Italy's Berlusconi drops bid to oust govt in political U-turn

2 min. 02.10.2013 From our online archive
Italy's Silvio Berlusconi on Wednesday abandoned his bid to topple the government, voting for a confidence vote in a humiliating climbdown after key allies rebelled against his leadership.

(AFP) Italy's Silvio Berlusconi on Wednesday abandoned his bid to topple the government, voting for a confidence vote in a humiliating climbdown after key allies rebelled against his leadership.

"We have decided to vote for confidence, not without internal disputes," Berlusconi said before the vote in parliament, which was called after he launched his challenge to the leadership on Saturday.

Berlusconi had threatened to call time on the government and pull his ministers from the cabinet.

On Wednesday, the former Italian PM said he had changed his mind after hearing Prime Minister Enrico Letta's promise to lower taxes and mindful of the need for reforms.

The move came after several members of Berlusconi's People of Freedom (PDL) party broke ranks with the billionaire media mogul, including his protegé and Interior Minister Angelino Alfano.

The surprise about-turn made victory for Letta's coalition a certainty and was immediately cheered by the markets, with shares in Milan jumping 1.45 percent higher after the shock announcement.

Analysts said that the results showed a decline in credibility and signalled the beginning of the end of Berlusconi's political life.

Berlusconi "crazy and irresponsible"

Letta had earlier asked lawmakers to vote for him, saying: "Italians are crying out that they cannot take any more blood in the arena, with politicians who slit each other's throats and then nothing changes."

"Italy runs a risk that could be a fatal risk.
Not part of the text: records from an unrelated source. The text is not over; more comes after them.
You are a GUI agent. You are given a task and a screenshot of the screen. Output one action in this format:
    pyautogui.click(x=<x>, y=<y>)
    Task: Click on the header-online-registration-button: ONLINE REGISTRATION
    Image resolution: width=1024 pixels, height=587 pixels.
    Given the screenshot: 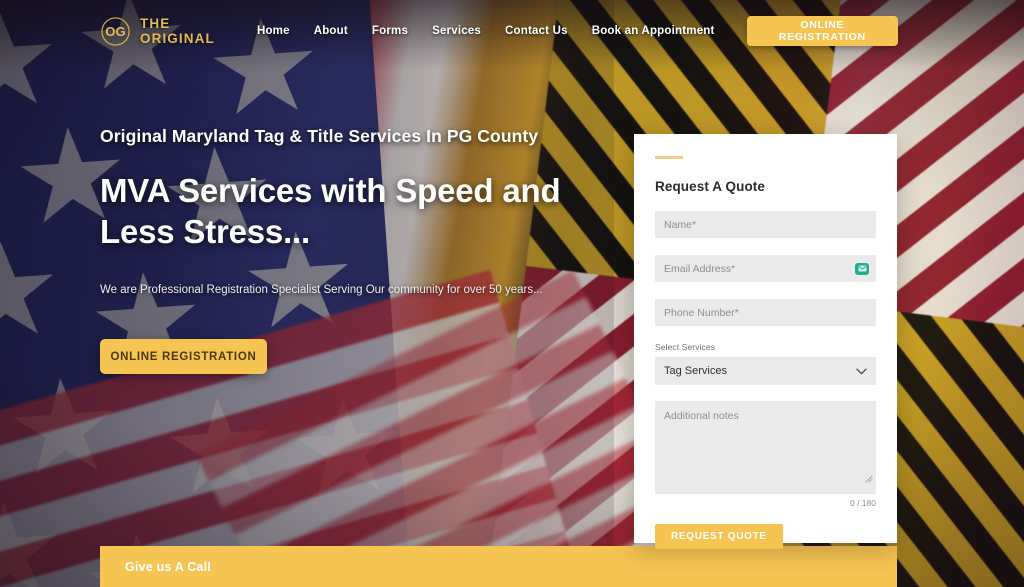 What is the action you would take?
    pyautogui.click(x=822, y=31)
    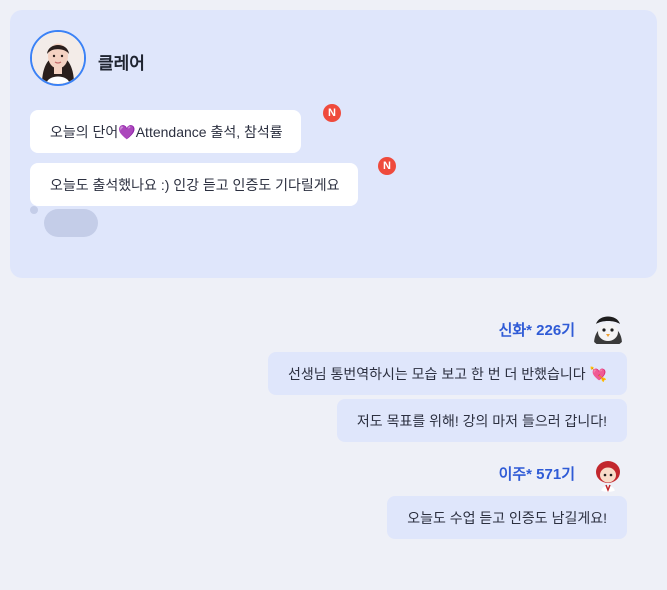 The width and height of the screenshot is (667, 590). I want to click on student-message-text: 오늘도 수업 듣고 인증도 남길게요!, so click(507, 518).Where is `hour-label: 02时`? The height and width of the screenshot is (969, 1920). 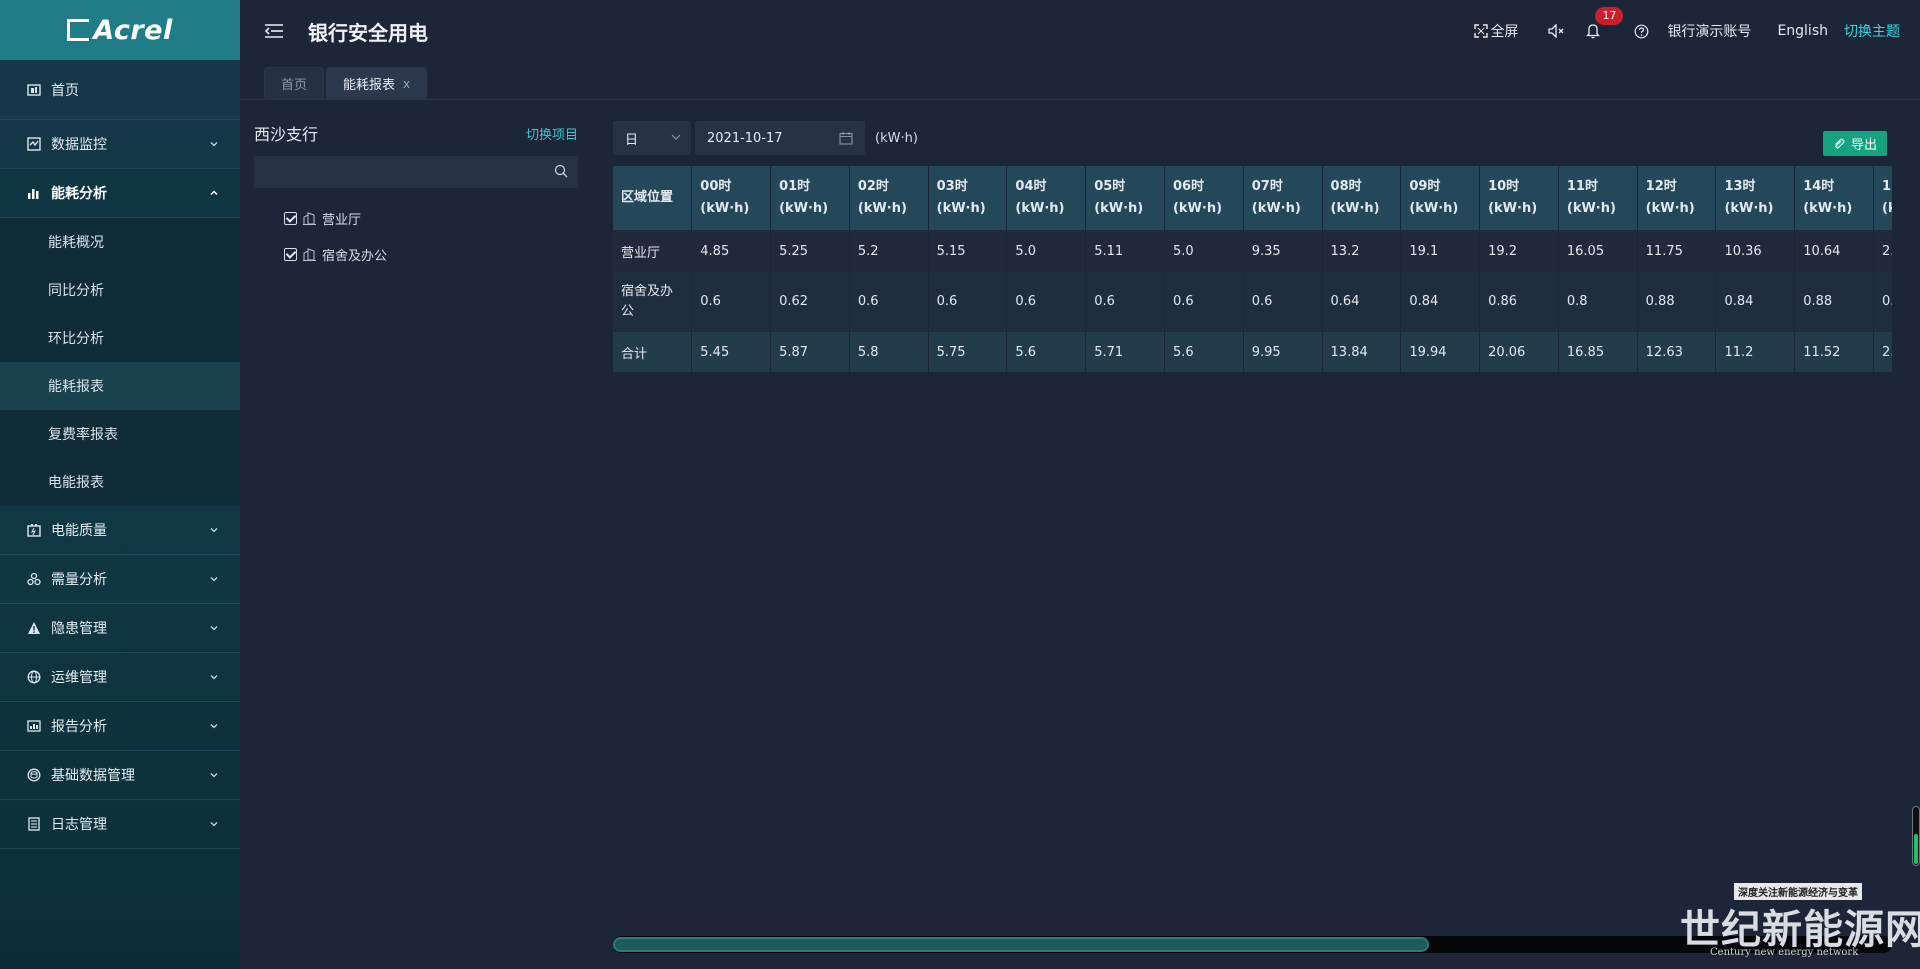
hour-label: 02时 is located at coordinates (873, 186).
Seizing this moment or not depends on us, on a yes or a no," Letta added in his address to the Senate.

A letter doing the rounds in the Senate just before Berlusconi spoke had 23 signatures of PDL senators willing to defy their leader.

Together with votes from four rebels of the anti-establishment Five Star Movement, this would have been sufficient for Letta to win a majority even without Berlusconi's support.

It was not immediately clear whether the divisions inside the centre-right would be formalised with rebel lawmakers setting up their own political party or parliamentary grouping or whether differences with Berlusconi could be healed.

Political drama delays 2014 budget

Berlusconi had only on Tuesday rallied his supporters to vote against the government. "Despite the risks, I have decided to put an end to the Letta government," Berlusconi had said in a letter to the Catholic magazine Tempi.

Financial analyst Christian Schulz from Berenberg Bank said a Letta victory "would be a confidence boost for Italy and the eurozone."

"Italy would avoid the power vacuum ahead of new elections, could address the fiscal slippage and reassert confidence that the eurozone is on the mend," he said.

But analysts warn recession-hit Italy's fiscal policy targets are still at risk and the political drama could delay the 2014 budget.

The country is suffering the longest downturn since World War II and is struggling to meet a public deficit target of 2.9 percent for this year, below the EU-mandated 3.0 percent.

The jobless rate has also returned to a record high of 12.2 percent, with youth unemployment also at its highest ever level of 40.1 percent.